■ **Data provided**:
───

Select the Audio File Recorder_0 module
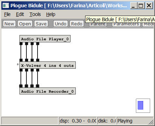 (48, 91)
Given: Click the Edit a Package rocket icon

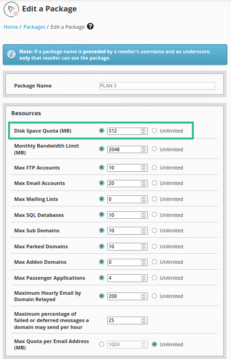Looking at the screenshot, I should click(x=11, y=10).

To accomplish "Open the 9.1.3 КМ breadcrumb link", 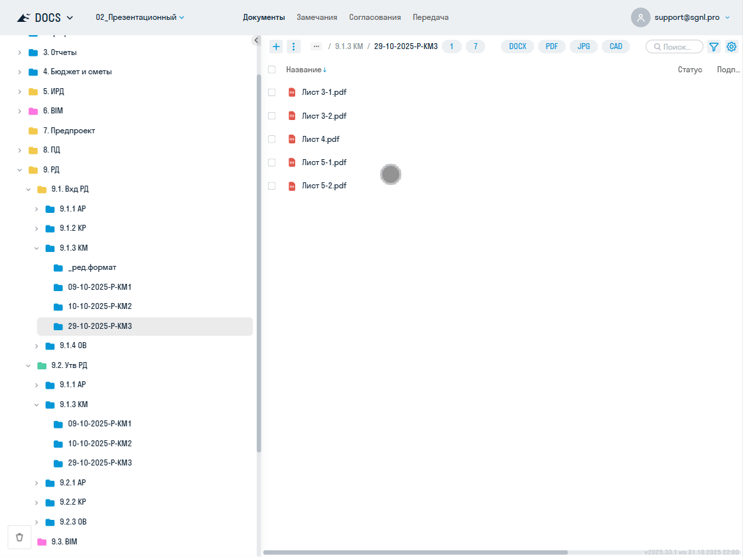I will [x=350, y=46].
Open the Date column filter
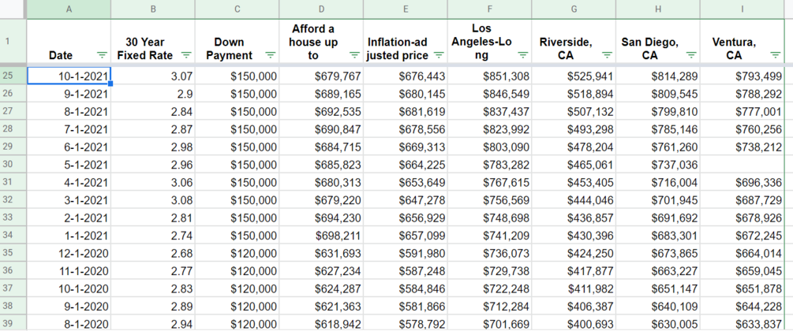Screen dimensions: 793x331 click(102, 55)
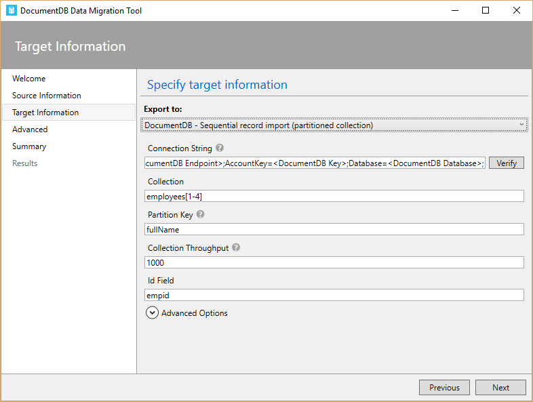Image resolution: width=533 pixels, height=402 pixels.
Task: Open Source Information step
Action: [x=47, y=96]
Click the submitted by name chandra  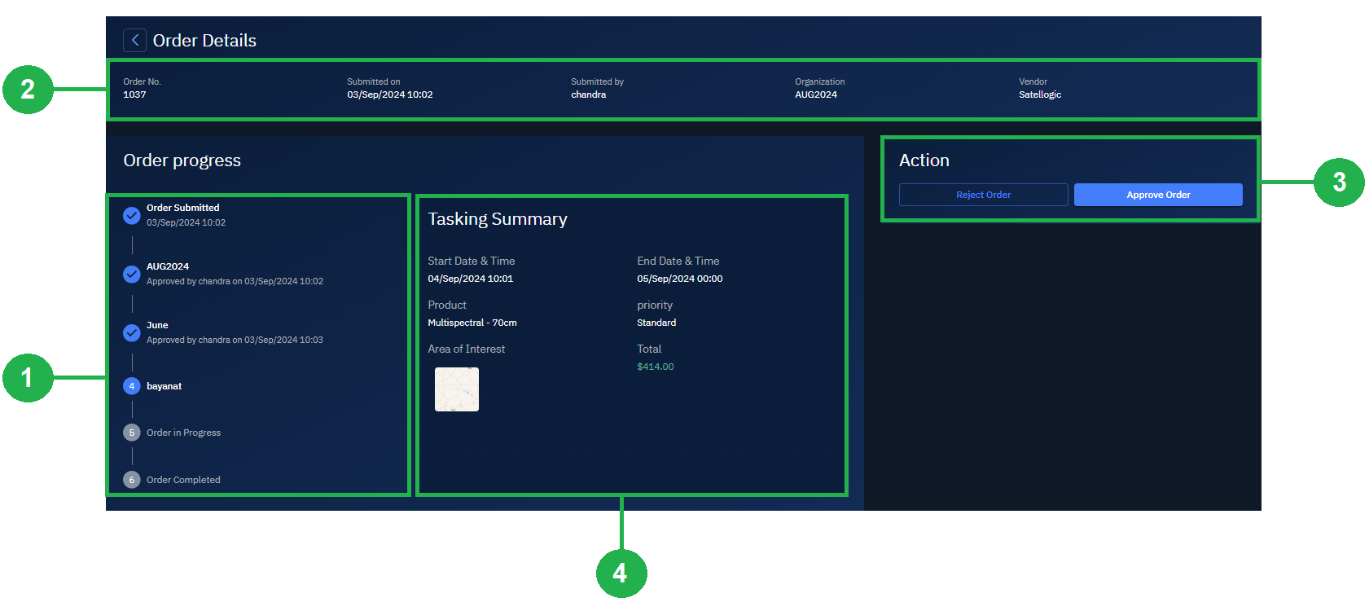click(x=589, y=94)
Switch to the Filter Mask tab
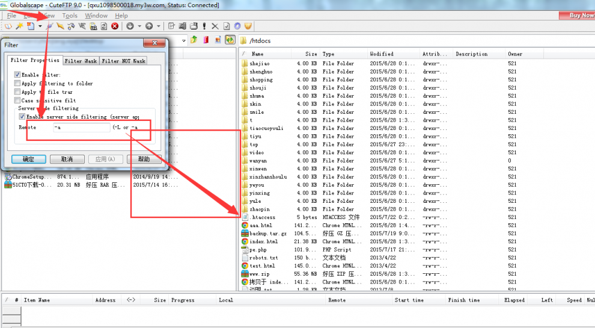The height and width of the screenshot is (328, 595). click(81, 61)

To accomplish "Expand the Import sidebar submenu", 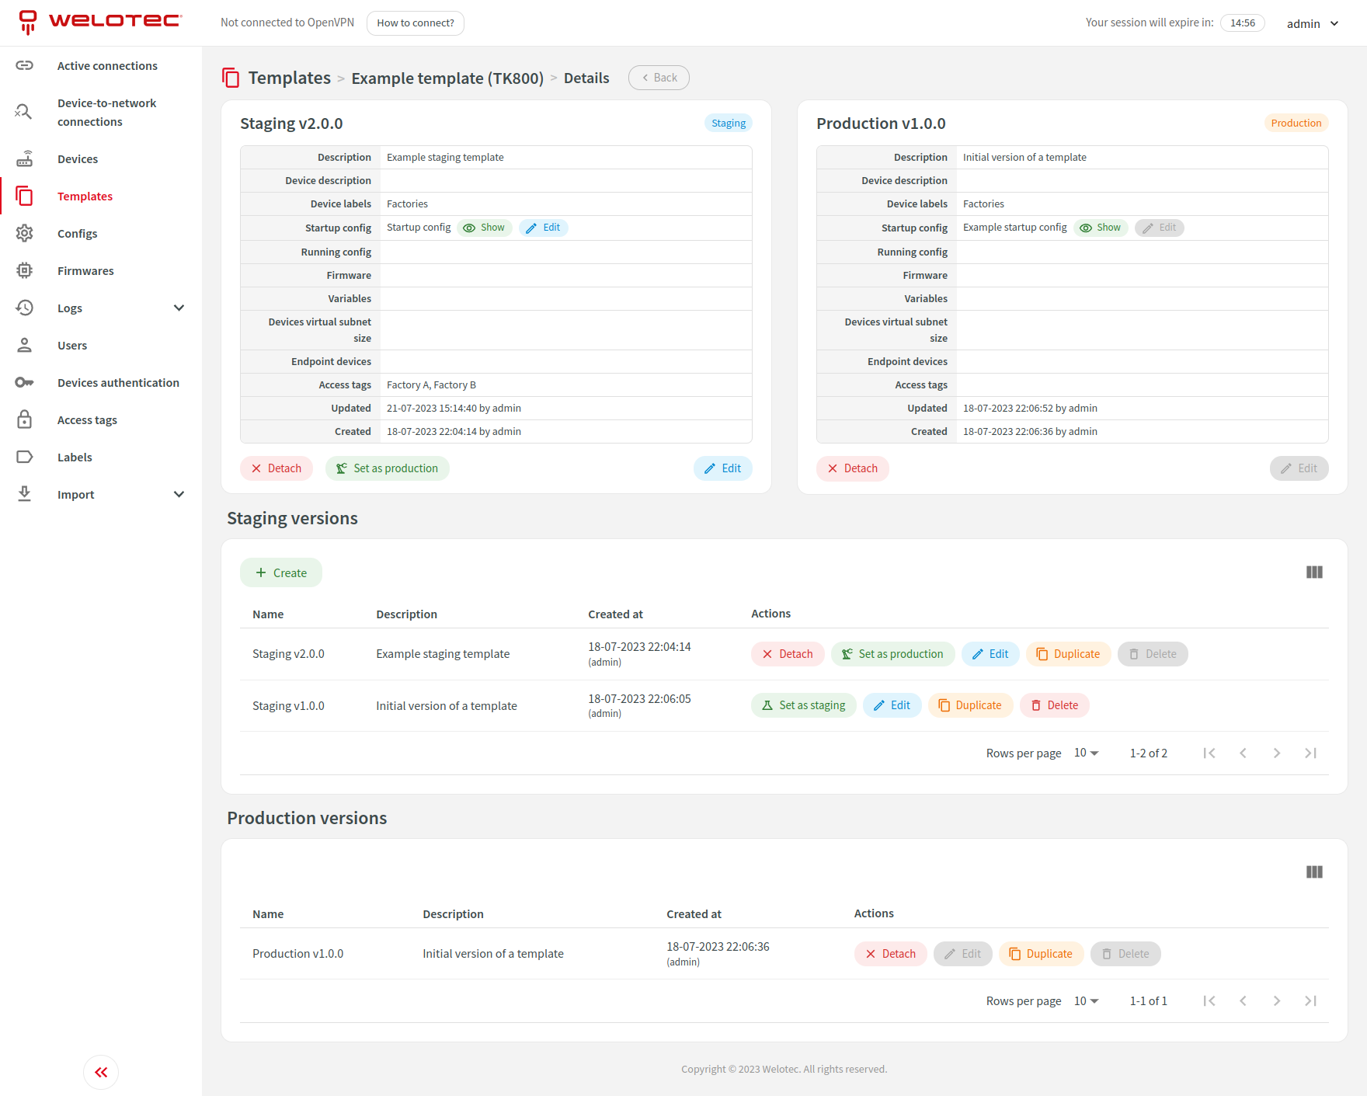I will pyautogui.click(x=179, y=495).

───

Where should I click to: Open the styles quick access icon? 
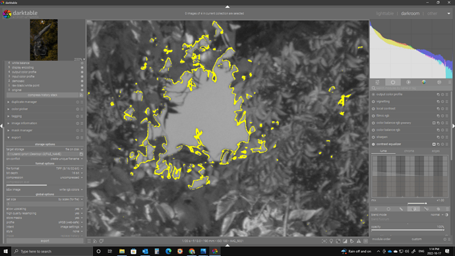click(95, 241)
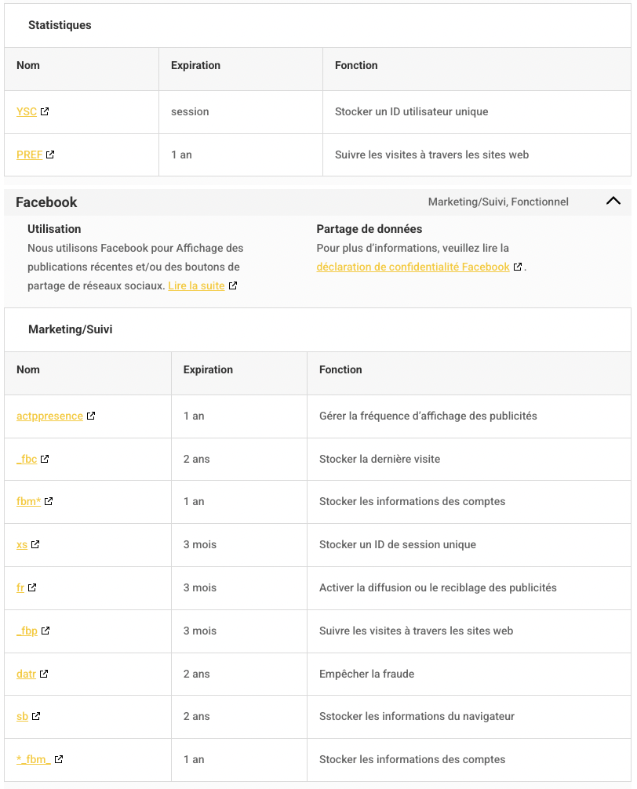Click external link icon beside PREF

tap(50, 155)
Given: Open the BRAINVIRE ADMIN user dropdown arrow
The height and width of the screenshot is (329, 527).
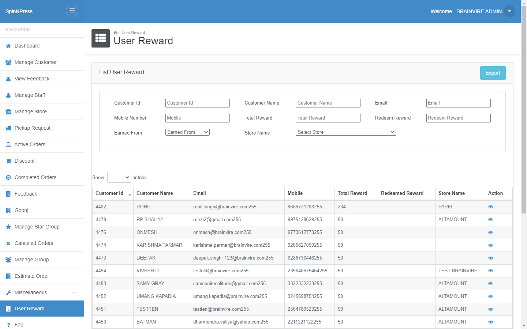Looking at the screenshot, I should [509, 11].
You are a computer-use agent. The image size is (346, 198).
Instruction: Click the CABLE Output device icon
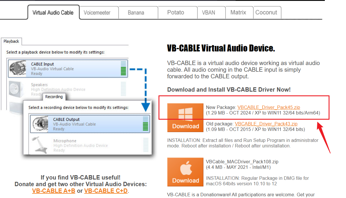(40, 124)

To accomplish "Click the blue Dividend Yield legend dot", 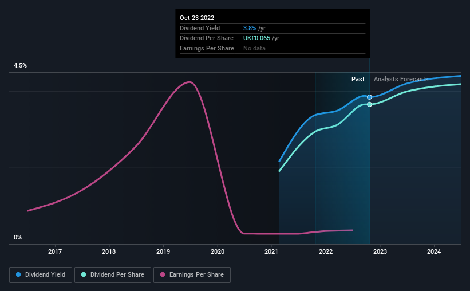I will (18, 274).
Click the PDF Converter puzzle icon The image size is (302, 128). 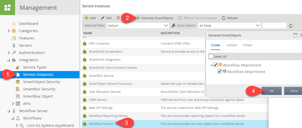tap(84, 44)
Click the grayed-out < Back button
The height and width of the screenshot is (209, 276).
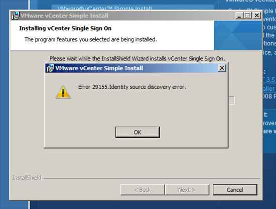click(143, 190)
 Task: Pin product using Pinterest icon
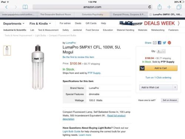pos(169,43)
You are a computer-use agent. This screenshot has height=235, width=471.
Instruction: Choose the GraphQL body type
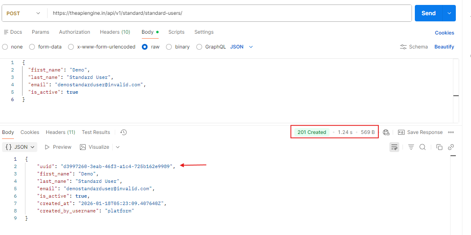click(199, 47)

───

■ **Work to be completed**: Each line above that contains "agent" must be copied out.

■ **Task result**:
You are a computer-use agent. The image size is (346, 198).
You are a computer-use agent. This screenshot has height=235, width=471.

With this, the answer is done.